• _TASK REQUIREMENTS_
After locating the line that contains "Given: Insert a numbered list", transcribe exactly that line and each one after it until the data ends, skipping pictures.

Saved entries:
· · · · · · ·
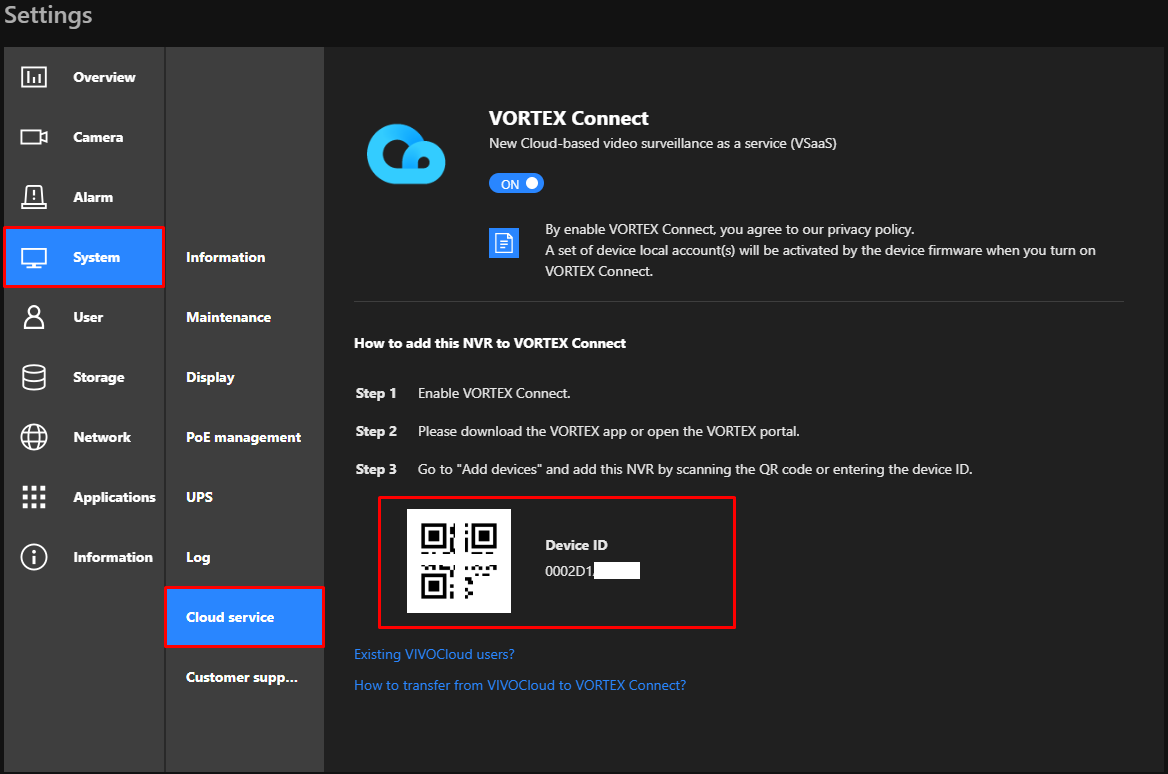Open the Overview section icon
The width and height of the screenshot is (1168, 774).
(x=33, y=77)
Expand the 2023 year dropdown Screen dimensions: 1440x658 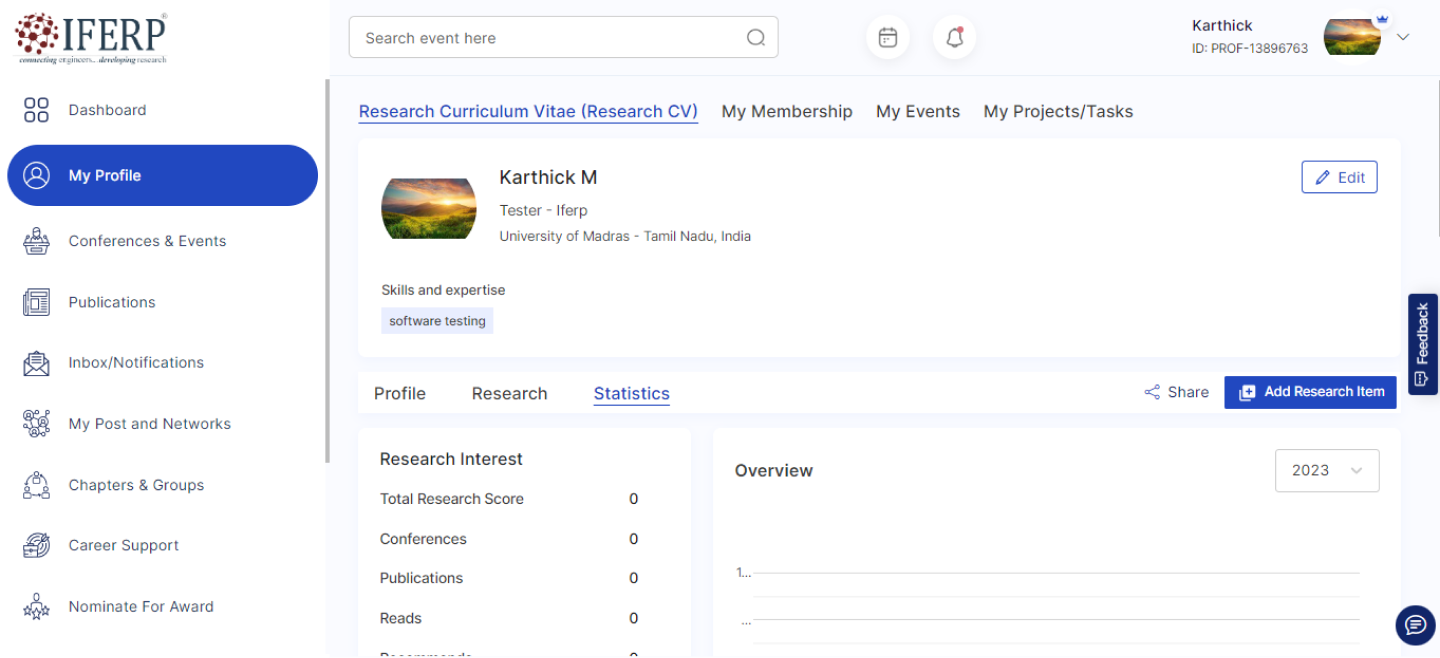(x=1327, y=471)
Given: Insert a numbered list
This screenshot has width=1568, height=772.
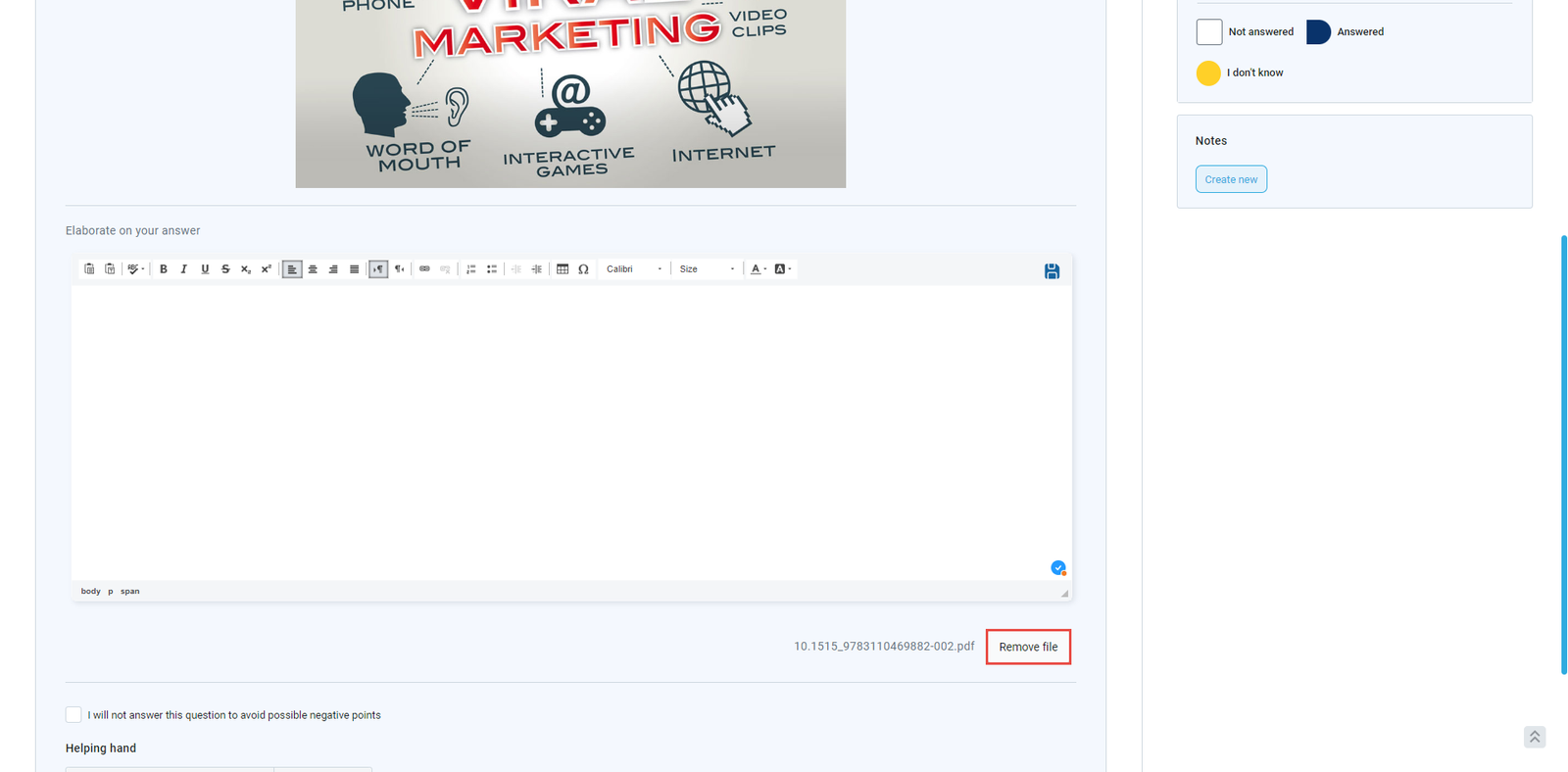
· · · · · · ·
• _COMPLETED TASK_
Given: Insert a numbered list
This screenshot has width=1568, height=772.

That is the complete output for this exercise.